## Start DATA LINES

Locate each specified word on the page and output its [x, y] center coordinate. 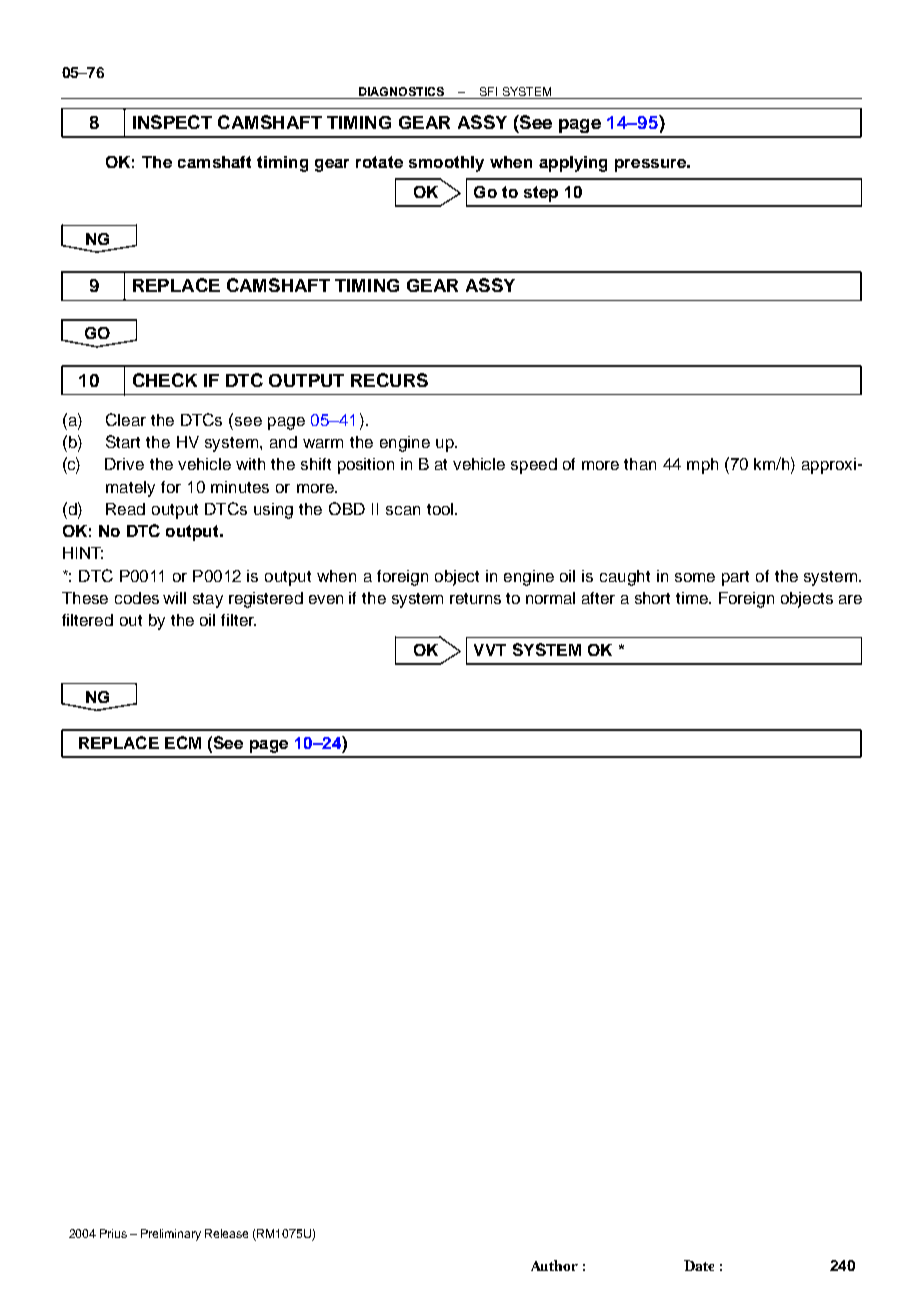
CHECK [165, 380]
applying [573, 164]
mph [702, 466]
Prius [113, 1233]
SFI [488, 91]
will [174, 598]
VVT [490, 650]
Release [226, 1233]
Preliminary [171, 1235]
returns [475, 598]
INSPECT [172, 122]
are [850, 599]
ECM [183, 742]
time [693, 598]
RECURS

## End DATA LINES

#### [WHAT IS ASKED]
Extract the lines from the one containing "will [174, 598]" through the final line, both included, and reproduce them without any change.

#### [SOLVED PROBLEM]
will [174, 598]
VVT [490, 650]
Release [226, 1233]
Preliminary [171, 1235]
returns [475, 598]
INSPECT [172, 122]
are [850, 599]
ECM [183, 742]
time [693, 598]
RECURS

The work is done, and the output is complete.